ChatGPT, an artificial intelligence chatbot developed by OpenAI, has been in the spotlight for quite some time now. The scientific community has shown a lot of interest in ChatGPT, due its ability to generate thought-provoking responses. However, some of its answers have also been a subject of debate. Now, researchers have unveiled another intriguing power of ChatGPT. 


The latest version of ChatGPT can be used for obtaining breast cancer screening advice, but may sometimes provide inaccurate information, according to a study published April 4 in the journal Radiology


The answers generated by ChatGPT provide correct information the vast majority of the time, but sometimes, the information is fictitious, the study indicates. 


How the study was conducted


Researchers from the University of Maryland School of Medicine created a set of 25 questions related to advice on getting screened for breast cancer, as part of the study. Each question was submitted to ChatGPT three times to see what kind of responses the chatbot generated. This is because ChatGPT is known for varying its response each time a question is posed. 


What kind of responses did ChatGPT give?


According to the study, three radiologists who are fellowship-trained in mammography evaluated the responses, and found that the responses were appropriate for 22 out of the 25 questions. 


However, ChatGPT provided one answer based on outdated information. For two other questions, ChatGPT's responses were inconsistent, which means that the answers varied significantly each time the same question was posed.


In a statement released by the University of Maryland School of Medicine, Paul Yi, corresponding author on the paper, said the researchers found ChatGPT answered questions correctly about 88 per cent of the time, which is "pretty amazing". 


He also said that ChatGPT has the added benefit of summarising information into an easily digestible form for consumers to easily understand. 


According to the study, the questions correctly answered by ChatGPT include those about the symptoms of breast cancer, who are at risk of having the disease, and questions on the cost, age and frequency recommendations concerning mammograms. 


What drawbacks of ChatGPT did the study find?


However, the drawback of ChatGPT is that it is not as comprehensive in its responses as what a person would normally find on a Google search. Hana Haver, the lead author on the paper, said ChatGPT provided only one set of recommendations on breast cancer screening, which was issued from the American Cancer Society, but did not mention differing recommendations put out by the Centers for Disease Control and Prevention (CDC), or the US Preventive Services Task Force (USPSTF).
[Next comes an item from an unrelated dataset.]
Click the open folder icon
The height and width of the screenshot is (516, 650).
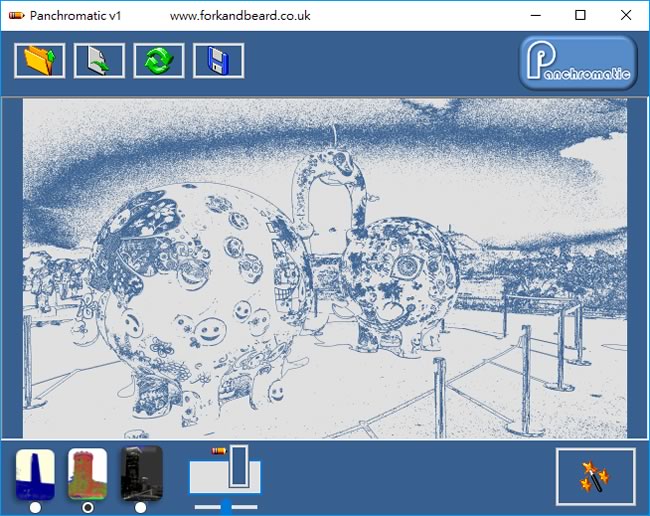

One of ChatGPT’s responses was outdated


The researchers have deemed one of ChatGPT's responses to be inappropriate. This is because the chatbot provided an outdated response to planning a mammogram around Covid-19 vaccination. The response is outdated because the advice to delay a mammogram for four to six weeks after getting a Covid-19 jab in the United States was changed in February 2022. Also, the CDC endorses the USPSTF guidelines, which do not recommend waiting. 


ChatGPT gave inconsistent responses to questions concerning an individual's personal risk of getting breast cancer and on where someone could get a mammogram.


Yi said the researchers have seen in their experience that ChatGPT sometimes makes up fake journal articles or health consortiums to support its claims, and that consumers should be aware that these are new, unproven technologies, and should still rely on their doctor, rather than ChatGPT, for advice.


What’s next?


The researchers are now analysing how well ChatGPT works for lung cancer screening recommendations and identifying ways to improve the recommendations made by ChatGPT to be more accurate and complete, and also understandable to those without a high level of education. 


Mark T Gladwin, Dean, University of Maryland School of Medicine, said that with the rapid evolution of ChatGPT and other large language models, the medical community has a responsibility to evaluate these technologies and protect patients from potential harm that may come from incorrect screening recommendations or outdated preventive health strategies.